= Lee Tom Perry =

Lee Tom Perry (born April 29, 1951) is a business professor, Latter-day Saint church leader, and hymnwriter.

He is the son of L. Tom Perry, who was a member of the Quorum of the Twelve Apostles of the Church of Jesus Christ of Latter-day Saints (LDS Church) from 1974 until his death in 2015.

As a young man, Perry served an LDS Church mission in the Japan West Mission. He was associate dean of the Marriott School of Management at Brigham Young University (BYU) from 1998 to 2005. From 1991 to 1994, he served as president of the BYU 3rd Stake. From 2005 to 2008, Perry was president of the California Roseville Mission, and from 2010 to 2014 he was a member of the general board of the LDS Church's Sunday School.

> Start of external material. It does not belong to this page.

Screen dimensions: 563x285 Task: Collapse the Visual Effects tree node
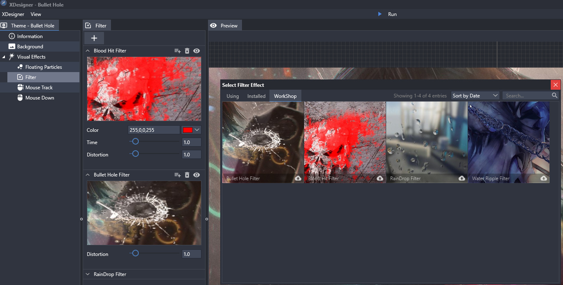pyautogui.click(x=4, y=57)
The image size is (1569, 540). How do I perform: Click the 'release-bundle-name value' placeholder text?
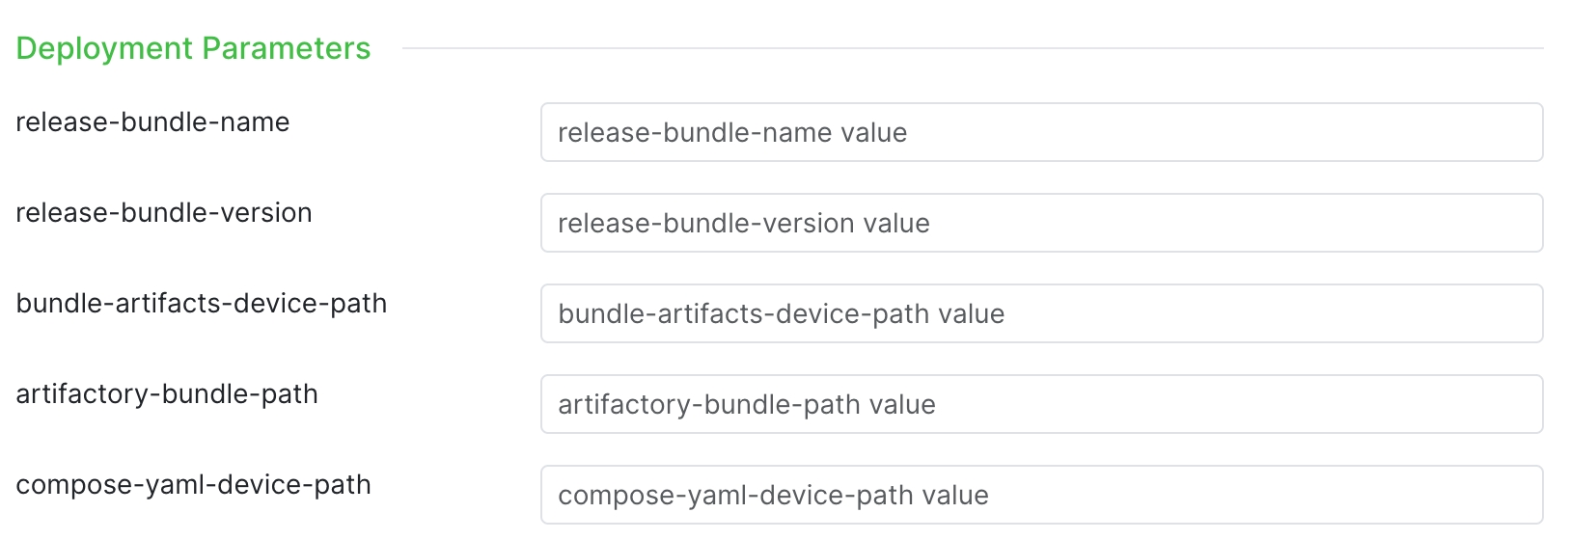tap(732, 133)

Perry wrote the words to "As Now We Take The Sacrament", which is hymn number 169 in the 1985 English LDS Church hymnal.

==Career==
Perry holds a doctorate in administration sciences from Yale University. He entered Yale in the second year of its graduate program in management. After obtaining a Ph.D. in 1981, Perry took a position as a professor at Purdue University. Perry was the Sorenson Family Professor of Organizational Leadership and Strategy at BYU. Starting in 1995, Perry and Alton Wade co-chaired a newly formed BYU service-learning committee. He was again appointed as an associate dean of the Marriott School in July 2012. On July 1, 2013, Perry was appointed dean of the Marriott School of Management at BYU, succeeding Gary C. Cornia. In August 2017, it was renamed to the Marriott School of Business, with significant renames in departments and realignment of majors. This process also involved rebranding from a short form name of Marriott School to BYU Marriott.

==Personal life==
Perry and his wife, Carolyn, are the parents of six children. Perry wrote a biography of his father L. Tom Perry: An Uncommon Life, Years of Preparation, 1922-1976. This was part of a planned two part biography, which was released in 2019. He also has written the book Righteous Influence: What Every Leader Should Know About Drawing on the Powers of Heaven.